IEEE Trans Pattern Anal Mach Intell. 2014 Apr;36(4):797-809. doi: 10.1109/TPAMI.2013.163.
Pedestrian detection is of paramount interest for many applications. Most promising detectors rely on discriminatively learnt classifiers, i.e., trained with annotated samples. However, the annotation step is a human intensive and subjective task worth to be minimized. By using virtual worlds we can automatically obtain precise and rich annotations. Thus, we face the question: can a pedestrian appearance model learnt in realistic virtual worlds work successfully for pedestrian detection in real-world images? Conducted experiments show that virtual-world based training can provide excellent testing accuracy in real world, but it can also suffer the data set shift problem as real-world based training does. Accordingly, we have designed a domain adaptation framework, V-AYLA, in which we have tested different techniques to collect a few pedestrian samples from the target domain (real world) and combine them with the many examples of the source domain (virtual world) in order to train a domain adapted pedestrian classifier that will operate in the target domain. V-AYLA reports the same detection accuracy than when training with many human-provided pedestrian annotations and testing with real-world images of the same domain. To the best of our knowledge, this is the first work demonstrating adaptation of virtual and real worlds for developing an object detector.

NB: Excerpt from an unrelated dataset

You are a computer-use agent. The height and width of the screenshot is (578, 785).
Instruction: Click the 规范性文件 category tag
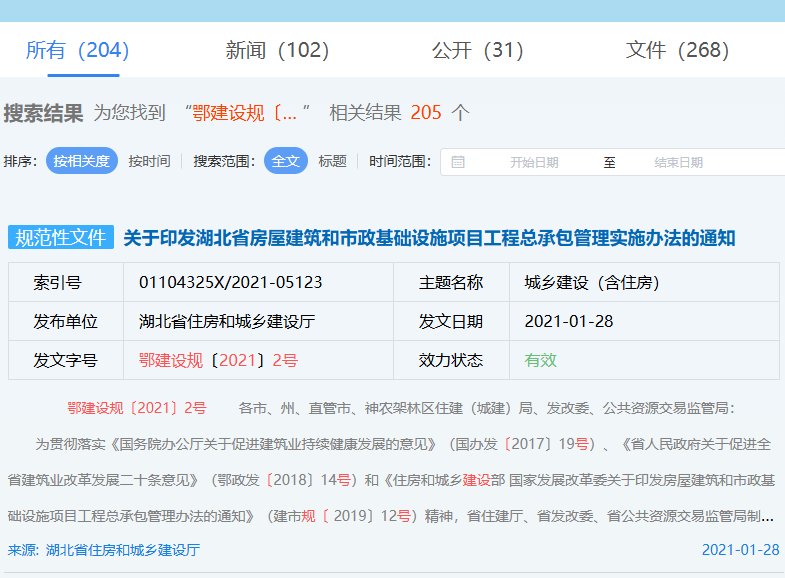coord(61,237)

行人检测在许多应用中至关重要。最有前途的探测器依赖于区分学习的分类器,即使用带注释的样本进行训练。然而,注释步骤是一项需要大量人力和主观性的任务,值得最小化。通过使用虚拟世界,我们可以自动获得精确和丰富的注释。因此,我们面临一个问题:在现实的虚拟世界中学习的行人外观模型是否可以成功地用于真实世界图像中的行人检测?进行的实验表明,基于虚拟世界的训练可以在真实世界中提供出色的测试精度,但它也可能像基于真实世界的训练一样受到数据集中转移问题的影响。因此,我们设计了一个域自适应框架 V-AYLA,其中我们测试了不同的技术,从目标域(真实世界)中收集一些行人样本,并将它们与源域(虚拟世界)的许多示例结合起来,以训练在目标域中运行的域自适应行人分类器。V-AYLA 报告的检测准确率与使用许多人工提供的行人注释进行训练和在同一领域的真实世界图像进行测试时相同。据我们所知,这是第一个演示虚拟和真实世界适应以开发目标检测器的工作。